Work instruction: Go through the data and copy every line exactly, but not the images.

Collected data:
- - - - - - -
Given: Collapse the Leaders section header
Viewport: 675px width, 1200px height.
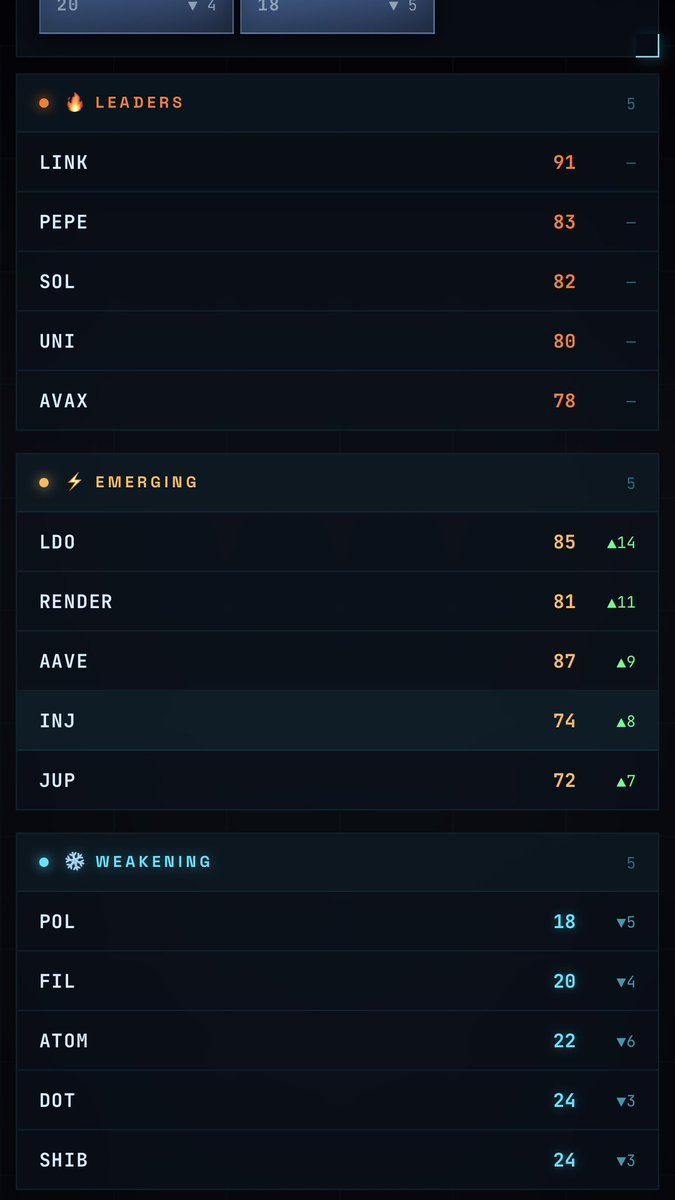Looking at the screenshot, I should coord(337,103).
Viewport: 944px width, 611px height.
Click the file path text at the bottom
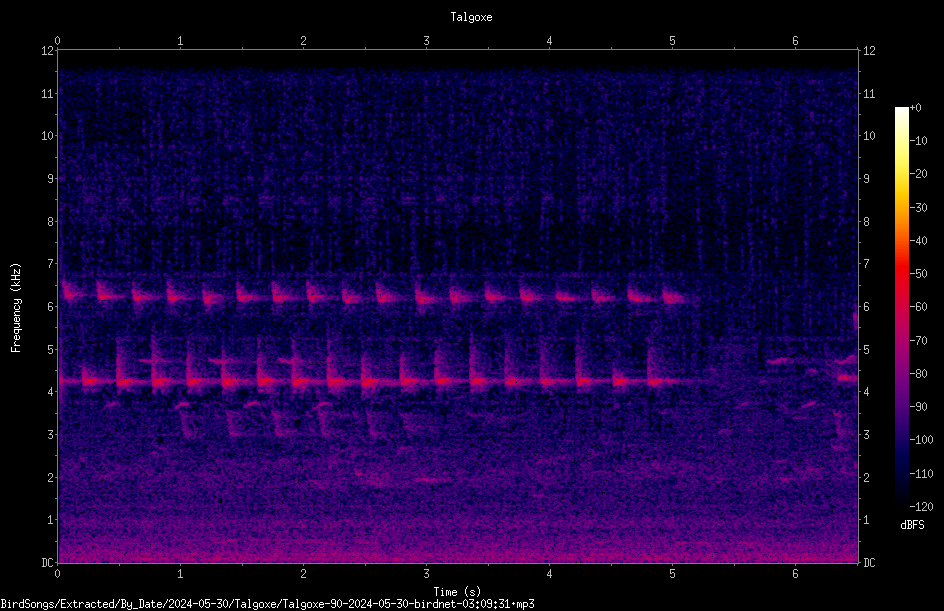[x=267, y=604]
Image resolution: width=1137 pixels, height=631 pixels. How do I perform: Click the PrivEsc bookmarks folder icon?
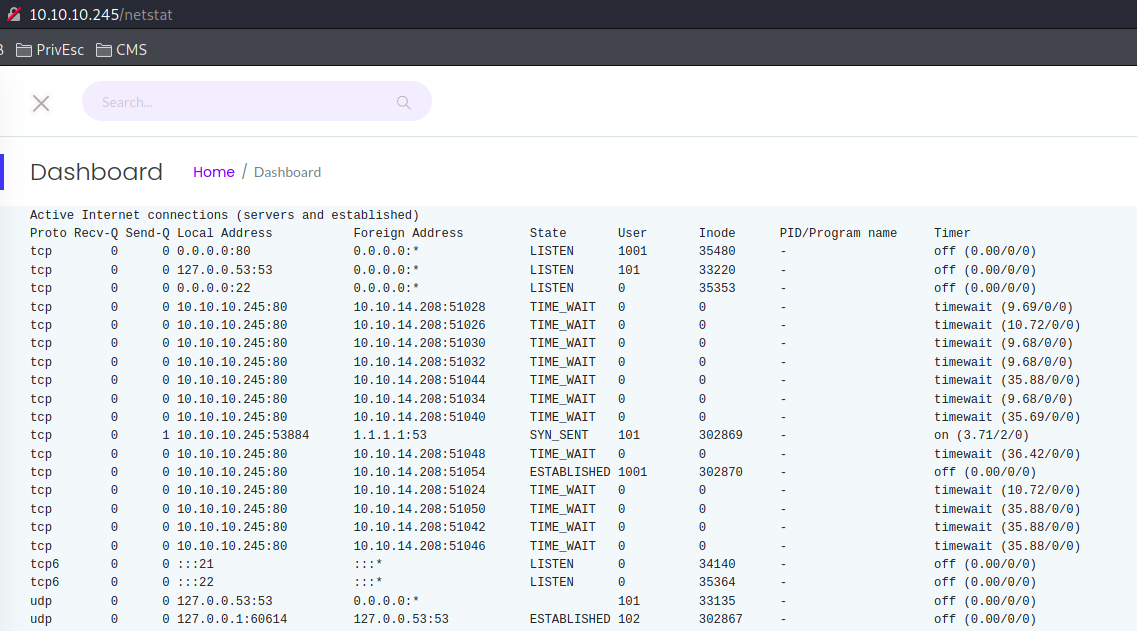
- - - - - - -
Answer for the task:
Given: Collapse the Leaders section header
Viewport: 675px width, 1200px height.
Looking at the screenshot, I should coord(337,103).
Viewport: 944px width, 611px height.
Click the file path text at the bottom
[x=267, y=604]
Image resolution: width=1137 pixels, height=631 pixels. How do I perform: Click the PrivEsc bookmarks folder icon?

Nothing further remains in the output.